Sala de columnas - Bayona en verano

Autor

PEDRO G. CUARTANGO

Bayona en verano

EL SOL está a punto de ocultarse por el océano, pero sus últimos rayos iluminan la superficie del mar. Los veleros rezagados se reflejan en el agua como en un espejo. El cielo se torna intensamente azul. Las nubes, inmóviles en esta tarde de bonanza, huelen a globos de algodón de azúcar.

Sólo el granito oxidado por la humedad parece real en esta Bayona acunada por los vientos del Atlántico. Acostumbrado al ajetreo de la ciudad, me adormezco mientras la brisa de poniente refresca los balcones.

Aquí la felicidad consiste en no hacer nada. En leer unas páginas de Cunqueiro escogidas al azar y en saborear un albariño amargo o, tal vez, en acodarse en una esquina para mirar las tejas desgastadas de un pazo.

Se diría que hay en Bayona tanto pasado que no existe el futuro.
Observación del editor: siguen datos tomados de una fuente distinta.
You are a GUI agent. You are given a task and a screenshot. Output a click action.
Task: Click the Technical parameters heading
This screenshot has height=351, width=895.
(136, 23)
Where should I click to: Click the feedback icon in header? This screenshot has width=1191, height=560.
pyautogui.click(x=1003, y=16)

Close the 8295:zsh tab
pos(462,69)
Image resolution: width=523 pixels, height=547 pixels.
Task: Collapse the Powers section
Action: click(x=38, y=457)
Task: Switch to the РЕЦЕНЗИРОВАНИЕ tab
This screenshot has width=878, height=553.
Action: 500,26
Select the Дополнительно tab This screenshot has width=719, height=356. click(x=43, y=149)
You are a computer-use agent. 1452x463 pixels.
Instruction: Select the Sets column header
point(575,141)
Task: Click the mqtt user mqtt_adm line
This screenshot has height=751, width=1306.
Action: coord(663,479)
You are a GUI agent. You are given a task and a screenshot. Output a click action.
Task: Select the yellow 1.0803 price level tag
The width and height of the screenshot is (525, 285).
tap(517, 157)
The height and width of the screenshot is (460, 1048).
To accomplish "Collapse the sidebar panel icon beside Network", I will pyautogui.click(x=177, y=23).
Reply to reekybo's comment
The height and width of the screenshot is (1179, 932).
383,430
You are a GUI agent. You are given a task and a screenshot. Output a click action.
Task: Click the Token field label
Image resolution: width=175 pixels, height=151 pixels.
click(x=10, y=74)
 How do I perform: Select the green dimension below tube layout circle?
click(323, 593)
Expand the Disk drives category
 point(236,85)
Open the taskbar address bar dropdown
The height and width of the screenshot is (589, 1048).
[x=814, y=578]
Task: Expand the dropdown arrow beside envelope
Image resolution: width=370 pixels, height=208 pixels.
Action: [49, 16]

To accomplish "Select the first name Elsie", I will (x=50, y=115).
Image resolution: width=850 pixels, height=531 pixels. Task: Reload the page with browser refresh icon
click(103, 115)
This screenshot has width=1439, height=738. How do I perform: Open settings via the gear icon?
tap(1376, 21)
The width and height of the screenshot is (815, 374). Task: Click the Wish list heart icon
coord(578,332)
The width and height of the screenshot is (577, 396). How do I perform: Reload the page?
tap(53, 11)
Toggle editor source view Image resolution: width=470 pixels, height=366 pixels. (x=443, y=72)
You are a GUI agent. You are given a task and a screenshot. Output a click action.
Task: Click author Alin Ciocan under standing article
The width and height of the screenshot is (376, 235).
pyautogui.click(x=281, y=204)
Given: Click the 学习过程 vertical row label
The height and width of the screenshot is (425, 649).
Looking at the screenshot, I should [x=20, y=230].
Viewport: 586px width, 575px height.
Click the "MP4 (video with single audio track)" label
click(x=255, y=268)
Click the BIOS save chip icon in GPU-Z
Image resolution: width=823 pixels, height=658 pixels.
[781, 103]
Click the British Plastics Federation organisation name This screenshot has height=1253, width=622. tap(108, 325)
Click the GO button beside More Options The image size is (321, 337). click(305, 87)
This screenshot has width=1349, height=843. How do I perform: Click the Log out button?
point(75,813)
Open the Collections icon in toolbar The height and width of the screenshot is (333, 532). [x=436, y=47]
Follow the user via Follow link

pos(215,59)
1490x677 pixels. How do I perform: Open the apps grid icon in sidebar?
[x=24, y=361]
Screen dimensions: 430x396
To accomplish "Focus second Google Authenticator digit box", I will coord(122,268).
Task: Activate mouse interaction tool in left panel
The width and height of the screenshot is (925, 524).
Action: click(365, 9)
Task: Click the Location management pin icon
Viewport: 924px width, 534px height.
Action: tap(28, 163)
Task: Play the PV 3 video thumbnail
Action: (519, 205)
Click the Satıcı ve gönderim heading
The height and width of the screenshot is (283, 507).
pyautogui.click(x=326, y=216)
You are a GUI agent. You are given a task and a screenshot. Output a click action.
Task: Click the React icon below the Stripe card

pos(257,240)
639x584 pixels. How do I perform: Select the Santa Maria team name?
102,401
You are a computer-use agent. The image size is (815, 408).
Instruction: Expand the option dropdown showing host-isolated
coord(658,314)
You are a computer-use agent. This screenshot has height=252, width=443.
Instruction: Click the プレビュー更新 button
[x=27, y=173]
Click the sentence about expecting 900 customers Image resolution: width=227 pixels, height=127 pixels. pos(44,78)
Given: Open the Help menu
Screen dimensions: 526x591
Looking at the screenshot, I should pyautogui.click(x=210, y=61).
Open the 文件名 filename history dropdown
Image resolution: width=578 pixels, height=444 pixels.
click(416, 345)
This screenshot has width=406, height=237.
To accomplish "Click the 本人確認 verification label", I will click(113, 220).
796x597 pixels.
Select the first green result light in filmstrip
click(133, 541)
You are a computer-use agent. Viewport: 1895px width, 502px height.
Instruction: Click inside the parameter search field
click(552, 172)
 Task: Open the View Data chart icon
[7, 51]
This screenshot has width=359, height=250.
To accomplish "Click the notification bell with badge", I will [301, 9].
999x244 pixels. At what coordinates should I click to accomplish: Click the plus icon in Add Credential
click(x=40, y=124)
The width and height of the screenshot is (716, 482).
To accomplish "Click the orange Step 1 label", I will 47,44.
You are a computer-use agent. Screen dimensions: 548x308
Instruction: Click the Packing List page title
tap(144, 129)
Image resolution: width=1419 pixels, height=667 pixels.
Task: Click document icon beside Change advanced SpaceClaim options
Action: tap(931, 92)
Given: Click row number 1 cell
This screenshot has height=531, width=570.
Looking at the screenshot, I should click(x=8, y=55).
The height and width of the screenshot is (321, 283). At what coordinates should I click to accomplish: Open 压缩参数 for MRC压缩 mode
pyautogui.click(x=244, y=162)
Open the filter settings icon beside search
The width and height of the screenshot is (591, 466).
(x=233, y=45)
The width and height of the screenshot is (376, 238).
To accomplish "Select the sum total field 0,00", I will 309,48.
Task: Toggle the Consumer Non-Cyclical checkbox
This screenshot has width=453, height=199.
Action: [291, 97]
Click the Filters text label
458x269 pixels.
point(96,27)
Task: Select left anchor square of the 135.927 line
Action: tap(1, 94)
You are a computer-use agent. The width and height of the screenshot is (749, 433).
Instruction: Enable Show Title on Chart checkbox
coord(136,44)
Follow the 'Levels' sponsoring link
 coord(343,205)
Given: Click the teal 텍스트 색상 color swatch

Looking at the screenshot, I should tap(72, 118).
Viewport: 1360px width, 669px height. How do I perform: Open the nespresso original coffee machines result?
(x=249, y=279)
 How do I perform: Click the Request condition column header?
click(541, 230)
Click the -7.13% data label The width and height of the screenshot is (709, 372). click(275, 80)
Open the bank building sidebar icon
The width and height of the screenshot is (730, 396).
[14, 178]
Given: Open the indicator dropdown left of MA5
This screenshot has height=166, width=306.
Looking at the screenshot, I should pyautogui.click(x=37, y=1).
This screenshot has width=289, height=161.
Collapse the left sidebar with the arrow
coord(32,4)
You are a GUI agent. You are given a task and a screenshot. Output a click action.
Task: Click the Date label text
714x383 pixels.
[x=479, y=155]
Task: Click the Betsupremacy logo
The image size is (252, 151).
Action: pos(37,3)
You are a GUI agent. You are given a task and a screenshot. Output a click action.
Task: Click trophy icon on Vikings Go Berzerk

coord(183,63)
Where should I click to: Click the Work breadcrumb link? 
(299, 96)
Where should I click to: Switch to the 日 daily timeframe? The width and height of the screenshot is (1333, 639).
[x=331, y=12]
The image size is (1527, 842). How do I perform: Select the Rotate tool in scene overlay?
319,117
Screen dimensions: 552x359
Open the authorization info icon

Ya las legiones romanas hollaron estas playas de arena fina. Como otros que vinieron impulsados por sus velas, su destino se ha desvanecido en la noche de los tiempos.

A esta hora del atardecer, las sombras caen sobre las estrechas rúas de la villa y las ánimas de la Santa Compaña emergen del crucero de la Trinidad. ¿Susurra el viento o son los ecos de sus lamentos?

Todo es posible en esta tierra de monasterios y bosques frondosos, en la que los duendes y las meigas asaltan al paseante por los caminos. Estamos en Galicia y aquí lo real convive sin molestia con lo fantástico.

Pero como el espíritu se nutre de lo material, nada reconforta tanto el alma como una tortilla de patatas de O Refuxio. Siempre nos quedará París y también el olor de las magdalenas de la panadería de O Cruceiro, tiempo recobrado de las mañanas.

Una vez pasé por Combray, pero no quise entrar para no despertar al fantasma de Proust. En cambio, siempre vuelvo a esta Bayona familiar y acogedora, en la que nunca sobra la manta en los húmedos albores del día. Me gusta ver asomarse el sol por encima de las montañas que llevan a Tuy, mirador medieval sobre el Miño.

Sumidos en el trasiego cotidiano de la ciudad, esta tranquilidad es terapéutica. Yo no soy de los que necesitan viajar a Tombuctú para encontrar el sosiego. Me basta mirar cómo salen los pescadores a faenar y tomar un café en las terrazas del puerto. Nada tan distinto como hacer lo mismo todos los días. Eso son las verdaderas vacaciones.